116. Which statement correctly explains why different organisms may require different enzymes during DNA isolation?
ⓐ. DNA composition differs completely in bacteria, plants, and fungi.
ⓑ. Their cell coverings differ in composition, so different wall-degrading enzymes are needed.
ⓒ. Restriction enzymes cannot function unless the wall is made of cellulose.
ⓓ. RNA is present only in plant cells and not in bacterial or fungal cells.
Correct Answer: Their cell coverings differ in composition, so different wall-degrading enzymes are needed.
Explanation: Bacteria, plants, and fungi do not have identical outer structures. Bacterial walls are targeted by lysozyme, plant cell walls by cellulase, and fungal walls by chitinase. The reason for this difference is the different chemical makeup of their cell coverings. Matching the enzyme to the wall material helps release DNA efficiently.
117. During the cutting stage of recombinant DNA technology, purified DNA is incubated with a restriction enzyme mainly to
ⓐ. stain the DNA fragments for ultraviolet detection
ⓑ. copy the DNA segment many times in vitro
ⓒ. cleave DNA at specific recognition sites
ⓓ. protect the DNA from ligase activity
Correct Answer: cleave DNA at specific recognition sites
Explanation: Restriction enzymes are used at this stage because they cut DNA in a precise and reproducible manner. The enzyme recognizes a particular nucleotide sequence and breaks the DNA backbone at or near that site. This generates fragments that can later be isolated and joined to a vector. Controlled cleavage is essential for selective gene manipulation.
118. Why is the same restriction enzyme generally used for cutting both the source DNA and the vector DNA?
ⓐ. It prevents the host cell from degrading the recombinant molecule.
ⓑ. It creates compatible ends that can join during ligation.
ⓒ. It increases the copy number of the vector automatically.
ⓓ. It removes selectable markers from the plasmid.
Correct Answer: It creates compatible ends that can join during ligation.
Explanation: When both donor DNA and vector DNA are cut with the same restriction enzyme, they usually produce matching ends. These compatible ends can pair with each other, which makes ligation much easier. The strategy improves the chance of forming a stable recombinant molecule. Compatibility of ends is the key purpose of using the same enzyme.
119. Which method is commonly used to check whether DNA digestion by a restriction enzyme has occurred properly?
ⓐ. Heat-shock treatment
ⓑ. Downstream processing
ⓒ. Agarose gel electrophoresis
ⓓ. Calcium ion treatment
Correct Answer: Agarose gel electrophoresis
Explanation: After restriction digestion, the resulting DNA fragments can be separated and examined on an agarose gel.

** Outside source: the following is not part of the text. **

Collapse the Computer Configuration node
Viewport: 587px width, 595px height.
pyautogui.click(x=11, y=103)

This helps confirm whether the DNA has been cut and gives an idea of the fragment pattern produced. The method is therefore useful for monitoring the success of digestion. It is an analysis step rather than a transformation or production step.

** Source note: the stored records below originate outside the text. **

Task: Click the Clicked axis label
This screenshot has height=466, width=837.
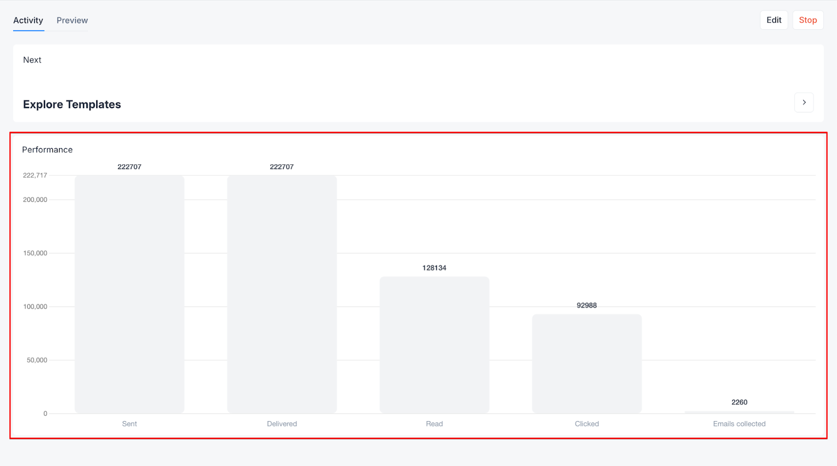Action: click(x=586, y=424)
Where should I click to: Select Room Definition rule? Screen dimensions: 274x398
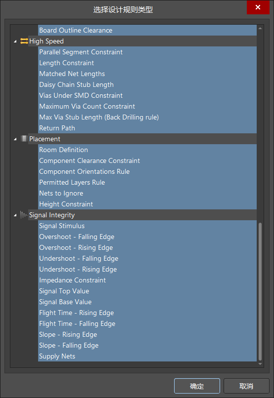tap(147, 150)
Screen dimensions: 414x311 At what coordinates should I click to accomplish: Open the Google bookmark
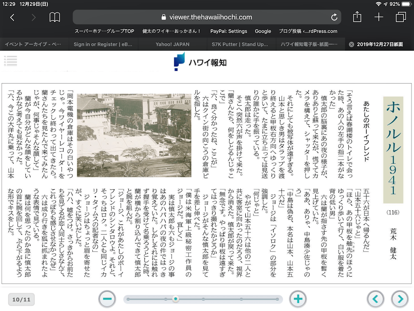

120. After a desired gene fragment has been isolated and the vector has been cut with the same restriction enzyme, the next essential step is to
ⓐ. expose both to ultraviolet light for replication
ⓑ. transfer both directly into an animal cell nucleus
ⓒ. precipitate both with chilled ethanol again
ⓓ. mix them with DNA ligase to form recombinant DNA
Correct Answer: mix them with DNA ligase to form recombinant DNA
Explanation: Once the insert and vector have compatible ends, they need to be joined into one stable DNA molecule. DNA ligase performs this by sealing the sugar-phosphate backbone between the aligned fragments. Without this step, the donor fragment and vector remain separate. Ligation is therefore the step that produces recombinant DNA itself.